— Directions —
All entries must be given again exactly as written.

— Stored entries —

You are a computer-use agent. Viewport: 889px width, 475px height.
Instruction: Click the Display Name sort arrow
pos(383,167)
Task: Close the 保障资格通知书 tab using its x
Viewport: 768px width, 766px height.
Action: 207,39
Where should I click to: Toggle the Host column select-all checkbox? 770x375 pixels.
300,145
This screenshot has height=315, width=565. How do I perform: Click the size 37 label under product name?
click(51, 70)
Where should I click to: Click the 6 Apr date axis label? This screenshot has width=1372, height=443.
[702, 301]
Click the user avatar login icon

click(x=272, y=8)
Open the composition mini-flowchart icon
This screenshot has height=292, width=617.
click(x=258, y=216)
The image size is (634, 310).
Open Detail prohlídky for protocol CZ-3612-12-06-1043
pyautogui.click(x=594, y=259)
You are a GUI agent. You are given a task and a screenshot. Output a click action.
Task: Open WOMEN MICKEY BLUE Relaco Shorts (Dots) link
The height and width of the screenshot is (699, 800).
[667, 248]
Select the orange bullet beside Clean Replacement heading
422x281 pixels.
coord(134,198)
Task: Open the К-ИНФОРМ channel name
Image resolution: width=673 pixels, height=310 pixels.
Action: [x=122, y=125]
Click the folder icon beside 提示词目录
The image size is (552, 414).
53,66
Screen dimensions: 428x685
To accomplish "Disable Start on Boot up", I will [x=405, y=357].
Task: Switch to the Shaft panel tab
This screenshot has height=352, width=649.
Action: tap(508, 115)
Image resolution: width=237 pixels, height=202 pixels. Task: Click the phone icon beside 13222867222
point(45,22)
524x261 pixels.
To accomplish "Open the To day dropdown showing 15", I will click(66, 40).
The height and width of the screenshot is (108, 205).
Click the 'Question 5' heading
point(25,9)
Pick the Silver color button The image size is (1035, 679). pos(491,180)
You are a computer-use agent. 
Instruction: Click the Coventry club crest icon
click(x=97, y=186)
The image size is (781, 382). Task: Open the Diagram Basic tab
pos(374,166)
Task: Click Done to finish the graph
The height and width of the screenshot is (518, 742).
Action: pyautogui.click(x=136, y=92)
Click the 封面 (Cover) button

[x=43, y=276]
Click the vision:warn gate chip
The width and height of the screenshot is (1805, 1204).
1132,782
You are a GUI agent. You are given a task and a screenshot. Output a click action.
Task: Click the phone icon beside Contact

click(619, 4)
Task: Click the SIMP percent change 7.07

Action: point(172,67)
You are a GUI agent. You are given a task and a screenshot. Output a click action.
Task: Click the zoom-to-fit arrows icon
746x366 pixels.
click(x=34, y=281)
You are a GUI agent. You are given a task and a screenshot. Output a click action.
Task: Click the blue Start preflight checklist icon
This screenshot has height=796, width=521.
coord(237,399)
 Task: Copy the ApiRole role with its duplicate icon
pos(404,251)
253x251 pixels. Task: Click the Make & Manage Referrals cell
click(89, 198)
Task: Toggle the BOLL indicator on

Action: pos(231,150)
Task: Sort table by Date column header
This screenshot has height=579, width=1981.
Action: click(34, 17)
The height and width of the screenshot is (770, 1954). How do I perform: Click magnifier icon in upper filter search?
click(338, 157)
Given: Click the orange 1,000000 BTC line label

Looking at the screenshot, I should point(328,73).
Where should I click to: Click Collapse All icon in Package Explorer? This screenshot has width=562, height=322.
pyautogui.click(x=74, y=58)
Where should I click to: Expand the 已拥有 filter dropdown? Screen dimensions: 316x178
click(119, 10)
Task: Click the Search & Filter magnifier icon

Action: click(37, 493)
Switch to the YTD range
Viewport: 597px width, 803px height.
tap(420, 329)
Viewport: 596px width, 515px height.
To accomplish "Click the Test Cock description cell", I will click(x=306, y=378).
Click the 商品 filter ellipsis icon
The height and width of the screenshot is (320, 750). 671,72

— Solution to the exercise —
You are a computer-use agent. Viewport: 889px width, 475px height.
Instruction: Click the Display Name sort arrow
pos(383,167)
Task: Close the 保障资格通知书 tab using its x
Viewport: 768px width, 766px height.
Action: 207,39
Where should I click to: Toggle the Host column select-all checkbox? 770x375 pixels.
300,145
This screenshot has height=315, width=565. How do I perform: Click the size 37 label under product name?
click(51, 70)
Where should I click to: Click the 6 Apr date axis label? This screenshot has width=1372, height=443.
[702, 301]
Click the user avatar login icon

click(x=272, y=8)
Open the composition mini-flowchart icon
This screenshot has height=292, width=617.
click(x=258, y=216)
The image size is (634, 310).
Open Detail prohlídky for protocol CZ-3612-12-06-1043
pyautogui.click(x=594, y=259)
You are a GUI agent. You are given a task and a screenshot. Output a click action.
Task: Open WOMEN MICKEY BLUE Relaco Shorts (Dots) link
The height and width of the screenshot is (699, 800).
[667, 248]
Select the orange bullet beside Clean Replacement heading
422x281 pixels.
coord(134,198)
Task: Open the К-ИНФОРМ channel name
Image resolution: width=673 pixels, height=310 pixels.
Action: [x=122, y=125]
Click the folder icon beside 提示词目录
The image size is (552, 414).
53,66
Screen dimensions: 428x685
To accomplish "Disable Start on Boot up", I will [x=405, y=357].
Task: Switch to the Shaft panel tab
This screenshot has height=352, width=649.
Action: tap(508, 115)
Image resolution: width=237 pixels, height=202 pixels. Task: Click the phone icon beside 13222867222
point(45,22)
524x261 pixels.
To accomplish "Open the To day dropdown showing 15", I will click(66, 40).
The height and width of the screenshot is (108, 205).
Click the 'Question 5' heading
point(25,9)
Pick the Silver color button The image size is (1035, 679). pos(491,180)
You are a computer-use agent. 
Instruction: Click the Coventry club crest icon
click(x=97, y=186)
The image size is (781, 382). Task: Open the Diagram Basic tab
pos(374,166)
Task: Click Done to finish the graph
The height and width of the screenshot is (518, 742).
Action: pyautogui.click(x=136, y=92)
Click the 封面 (Cover) button

[x=43, y=276]
Click the vision:warn gate chip
The width and height of the screenshot is (1805, 1204).
1132,782
You are a GUI agent. You are given a task and a screenshot. Output a click action.
Task: Click the phone icon beside Contact

click(619, 4)
Task: Click the SIMP percent change 7.07

Action: point(172,67)
You are a GUI agent. You are given a task and a screenshot. Output a click action.
Task: Click the zoom-to-fit arrows icon
746x366 pixels.
click(x=34, y=281)
You are a GUI agent. You are given a task and a screenshot. Output a click action.
Task: Click the blue Start preflight checklist icon
This screenshot has height=796, width=521.
coord(237,399)
 Task: Copy the ApiRole role with its duplicate icon
pos(404,251)
253x251 pixels. Task: Click the Make & Manage Referrals cell
click(89, 198)
Task: Toggle the BOLL indicator on

Action: pos(231,150)
Task: Sort table by Date column header
This screenshot has height=579, width=1981.
Action: click(34, 17)
The height and width of the screenshot is (770, 1954). How do I perform: Click magnifier icon in upper filter search?
click(338, 157)
Given: Click the orange 1,000000 BTC line label

Looking at the screenshot, I should point(328,73).
Where should I click to: Click Collapse All icon in Package Explorer? This screenshot has width=562, height=322.
pyautogui.click(x=74, y=58)
Where should I click to: Expand the 已拥有 filter dropdown? Screen dimensions: 316x178
click(119, 10)
Task: Click the Search & Filter magnifier icon

Action: click(37, 493)
Switch to the YTD range
Viewport: 597px width, 803px height.
tap(420, 329)
Viewport: 596px width, 515px height.
To accomplish "Click the Test Cock description cell", I will click(x=306, y=378).
Click the 商品 filter ellipsis icon
The height and width of the screenshot is (320, 750). 671,72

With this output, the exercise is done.